With the probe predicate in place the optimizer will determine that it is a
start/stop key for any index having column "ID" as the first column, and thus
the optimizer is more likely to choose one of those indexes over a table scan.
If we assume the optimizer decides to use an index on ID for the query, then
we'll generate the IN-list values (1, 20000) and we will pass them to the
underlying index scan. We'll then generate the probe predicate "column = ?" as
a start and stop key for the scan.
At execution, then, the scan will first open up the index by using "1" as the
start and stop key for the scan (or put another way, by plugging "1" into the
probe predicate, "column = ?"). That will return all rows having ID equal to
"1". Then when that scan ends, we'll reopen the scan a second time, this time
using "20000" as the start and stop key, therefore returning all the 20000's.
Meanwhile, all result sets higher up in the result set tree will just see a
stream of rows from the index where ID only equals 1 or 20000.
This works for IN-lists with parameters, as well, because by the time execution
starts we know what values the parameters hold.
The first draft of code for implementing all of this is pretty much done, but I
plan to post it in increments for ease of review. If all goes well, nothing
should change functionally until the final patch, which will be the
preprocessing patch that does the actual creation of the "probe predicate". At
that point all of the machinery should be in place to recognize the probe
predicate and function accordingly.
I ran Derby47PerformanceTest with this "multi-probing" approach and the numbers
were similar to what I saw with the _v1 approach (more details coming later).

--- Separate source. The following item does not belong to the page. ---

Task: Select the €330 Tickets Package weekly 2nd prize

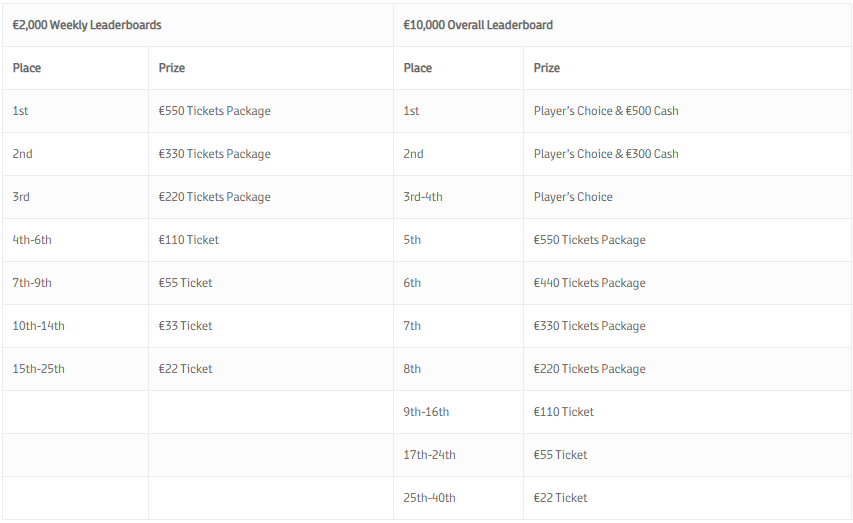Action: coord(214,154)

Unlike the _v1 approach, though, the multi-probing approach works with
subqueries, left outer joins, and scrollable updatable result sets. In
addition, all of the test queries that I came up with involving multiple
IN-lists run correctly with the multi-probing approach, and in many cases run
quite a bit more quickly--neither of which was true for the _v1 approach. And
yes, I do hope to add those test cases to the nightlies as part of my work on
this issue.
Incremental patches are forthcoming. In the meantime, if anyone has any
comments/suggestions on the approach outlined above, I would appreciated the
feedback...
> Some possible improvements to IN optimization
> ---------------------------------------------
>
> Key: DERBY-47
> URL: https://issues.apache.org/jira/browse/DERBY-47
> Project: Derby
> Issue Type: Improvement
> Components: SQL
> Affects Versions: 10.0.2.0
> Environment: all
> Reporter: Sunitha Kambhampati
> Assigned To: A B
> Attachments: d47_engine_doNotCommit_v1.patch,
> d47_engine_doNotCommit_v1.stat, derby-47-performance-data.txt,
> derby-47-performance-data.txt, Derby47PerformanceTest.java,
> Derby47PerformanceTest.java, InListOperatorNode.java,
> QueryPlanUniqueIndexAndWordIndexOneTerm.txt,
> QueryPlanUniqueIndexAndWordIndexTwoTerms.txt,
> QueryPlanUniqueIndexOnlyOneTerm.txt, QueryPlanUniqueIndexOnlyTwoTerms.txt,
> readlocks.diff, readlocks_withContext.diff
>
>
> Consider a simple case of -
> A table tbl has 10000 rows, there is a primary key index on i1
> and the query in question is
> select * from tbl where i1 in (-1,100000)
> derby does a table scan of the entire table even though the "IN" list has
> only two values and the comparison is on a field that has an index.
> Briefly looking at the code, it seems like we insert a between and use the IN
> list to get the start and stop values for the scan. Thus the range of the
> values in the "IN" list here plays an important role.
> Thus if the query was changed to select * from tbl where i1 in (-1, 1), an
> index scan would be chosen.
> It would be nice if we could do something clever in this case where there is
> clearly an index on the field and the number of values in the IN list is
> known. Maybe use the rowcount estimate and the IN list size to do some
> optimizations.
> - consider the length of the "IN" list to do searches on the table. ie use
> the IN list values to do index key searches on the table,
> -or try to convert it to a join. Use the "IN" list values to create a
> temporary table and do a join. It is most likely that the optimizer will
> choose the table with "IN" list here as the outer table in the join and thus
> will do key searches on the larger table.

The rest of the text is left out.